++++ Records for the task ++++

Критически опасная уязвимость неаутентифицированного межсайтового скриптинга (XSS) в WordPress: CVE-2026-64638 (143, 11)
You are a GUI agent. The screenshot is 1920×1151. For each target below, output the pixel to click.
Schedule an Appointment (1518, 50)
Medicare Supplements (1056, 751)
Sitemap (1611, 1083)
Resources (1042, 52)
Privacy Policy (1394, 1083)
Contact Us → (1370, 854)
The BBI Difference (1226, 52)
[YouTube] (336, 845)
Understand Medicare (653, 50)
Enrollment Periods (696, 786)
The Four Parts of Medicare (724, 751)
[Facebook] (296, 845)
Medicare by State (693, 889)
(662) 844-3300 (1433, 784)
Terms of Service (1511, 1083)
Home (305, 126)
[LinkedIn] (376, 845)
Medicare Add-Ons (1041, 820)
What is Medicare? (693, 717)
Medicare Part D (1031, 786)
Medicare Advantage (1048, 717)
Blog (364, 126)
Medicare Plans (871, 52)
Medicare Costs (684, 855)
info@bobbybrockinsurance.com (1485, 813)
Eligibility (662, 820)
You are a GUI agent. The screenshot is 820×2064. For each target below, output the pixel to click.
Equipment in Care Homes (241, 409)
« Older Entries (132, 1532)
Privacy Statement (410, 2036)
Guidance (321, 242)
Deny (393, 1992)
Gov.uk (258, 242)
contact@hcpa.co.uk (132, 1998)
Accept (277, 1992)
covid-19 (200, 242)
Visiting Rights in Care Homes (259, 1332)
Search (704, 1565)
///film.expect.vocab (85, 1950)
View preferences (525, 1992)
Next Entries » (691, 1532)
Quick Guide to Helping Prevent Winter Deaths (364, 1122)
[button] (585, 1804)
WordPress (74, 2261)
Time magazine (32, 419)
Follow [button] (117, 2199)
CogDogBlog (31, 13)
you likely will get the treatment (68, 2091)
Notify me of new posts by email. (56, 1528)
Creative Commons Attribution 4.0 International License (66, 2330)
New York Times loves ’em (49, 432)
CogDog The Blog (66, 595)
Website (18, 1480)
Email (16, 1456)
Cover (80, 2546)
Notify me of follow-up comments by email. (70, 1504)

++++

## [What the task asks]
From the entries above, extract every line where the word "Homes" appears.

## [The completed task]
Equipment in Care Homes (241, 409)
Visiting Rights in Care Homes (259, 1332)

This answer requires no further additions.